На филологическом хоть Бонди читает, хоть Гудзий – а тут Западов да Архипов…
Фина уже писала сочинение. Тема: «Мой любимый журналист». Она писала о Герцене.
15/VIII 65. Е. С. Вентцель[2] принесла мне «Ни дня без строчки» Юрия Олеши. Многим книга эта чрезвычайно нравится: Ивичу, Шкловскому, Вентцель… Она все повторяла: «технология». Однажды в Переделкине я хотела начать ее читать, увидев на столе у деда. «Не стоит, – сказал он – препустая книжонка».
Я прочла. Мнение мое об Олеше всегда было двойственным – таковым оно и осталось.
Это писатель не русский. Разумеется, для иностранца это не порок; я не жалею, что Флобер – нерусский. Но для русского писателя это порок безусловный.
Мир его мне чужд (и это не его порок, а мой). Наполеон, футбол, борцы, циркачи… Не люблю.

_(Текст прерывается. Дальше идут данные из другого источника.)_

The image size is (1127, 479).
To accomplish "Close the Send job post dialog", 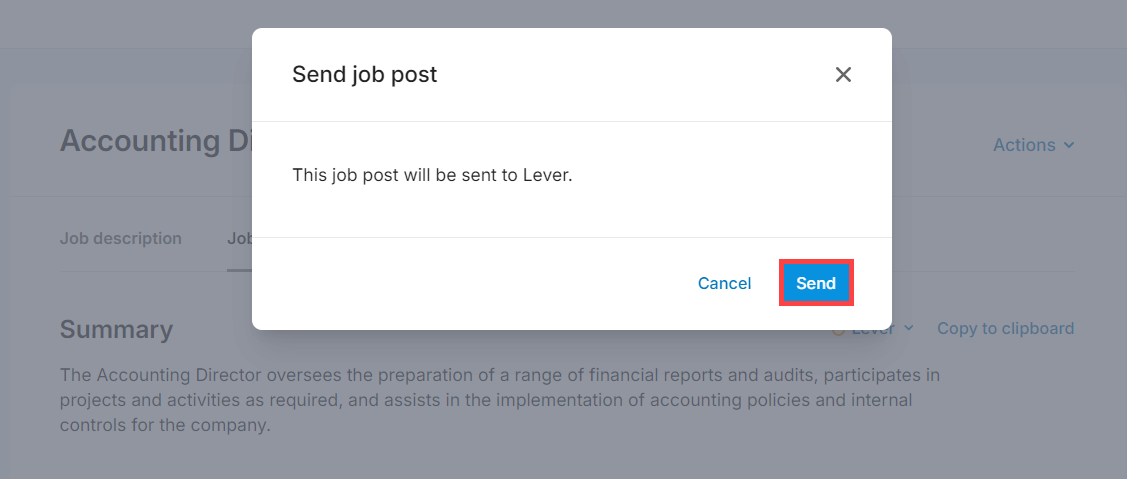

Это мир интересов подростка, который никак не может стать взрослым. (Я люблю маленьких детей и люблю юношей; мальчики-подростки мне наиболее чужды).
В его творчестве поражает разрыв между уровнем духовных интересов, которые бедны и узки, и изобразительной силой, которая мощна. Он мощен в изображении предметов и зверей. Читая про бабочку, крысу, павлина, львиный рык, шиповник, лунный свет – хочется воскликнуть: вот здорово.
В общем стилист он плохой; язык знает поверхностно, литературно, как одессит, воспитывавшийся на «Ниве»; уровень знаний о литературе – тоже невелик; множество неряшливых фраз, рифм, уродливых форм… И вдруг взлет, прыжок вверх: метафора, сравнение. Это великолепно, это ярко и пронзительно, как молния. И – всё. И более ничего.
Олеша, конечно, художник. Но он писатель маленький, а не большой, сколько бы его не раздувал Шкловский. Он сохранил до старости не юношеское и не детское, а подросточье отношение к миру. Бой быков. Футбол. Ему самому оно чувствовалось как убогое, недостаточное; от этого распутство, пьянство, литературная импотенция и маньяческие «поиски фразы». Да, все великие искали фразу: и Толстой, и Чехов. Но она рождалась из потока чувство-мыслей, а не из желания здорово писать во что бы то ни было. Чтобы найти фразу, они опускаются в стихию родного языка и внутрь своей души, а Олеша этой стихии совсем не чувствует, а душа его – мелка.
Я думаю, ничему уже никогда не в силах буду обрадоваться.
Но обрадовалась Фининой пятерке по истории и тому, что с помощью мобилизованного мною Западова, она может быть попадет на этот мерзкий факультет.